Even now, I can say the same thing: I have not done anything right or wrong. I am a non-doer, and I have remained persistently so, just a non-doer. But Pannalal Ghosh was a great musician. To tell him to touch my feet in front of so many people was very humbling. It was good exercise for him, but twice was too much; but he was a real Bengali Babu.
This term, “Bengali Babu” was invented by the British because their first capital in India was in Calcutta, not New Delhi, and obviously, their first servants were Bengalis. All Bengalis are fish eaters. They stink of fish. Chetana will understand, she is a fisherman’s daughter. Fortunately she can understand exactly. She has the nose too because when I smell something and nobody else can smell it, I have to depend on her. I then ask her, and she certainly smells it.
Bengalis are all fish eaters, and of course they all smell of fish. Every Bengali house has a pond. It happens nowhere else in India; it is special to Bengal. It is a beautiful country. Every house has, according to its capacity, a small or large pond to grow one’s own fish.
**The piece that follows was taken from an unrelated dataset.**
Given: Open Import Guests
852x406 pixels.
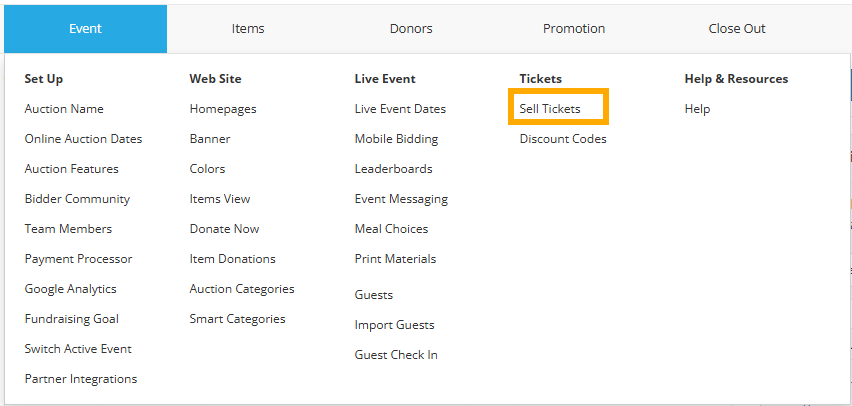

You will be surprised to know that the English word bungalow is the name for a Bengali house. Bengal is the English transformation of bangla, and the Britishers called the Bengali house “bungalow.” Each bungalow – that is Bengali house – has a pond in which you grow your own food. The whole place stinks of nothing but fish. To talk to a Bengali, particularly for a man like me, is so difficult. Even when visiting Bengal I never used to speak to Bengalis because of the smell, but only to non-Bengalis who were living there; it was really fishy.
Pannalal Ghosh died just seven days after I had seen him, and Baba had said to him, “This is your last opportunity.” I don’t think he understood it – he looked a little stupid. Forgive me for that expression, but what can I do if someone looks stupid? Whether I say it or not, he still looks stupid. But as far as his playing the flute is concerned, he is a genius. Perhaps that is why, in all other ways, he had become stupid – sucked by the flute, a dangerous instrument. But at least he touched my feet, but without really touching. So Baba said to him, “Touch his feet again and really touch them.”
Pannalal Ghosh said, “I have touched them twice. How does one really touch?”
And can you believe what Baba did? He touched my feet to show him how to do it – with tears in his eyes – and Baba was ninety years old!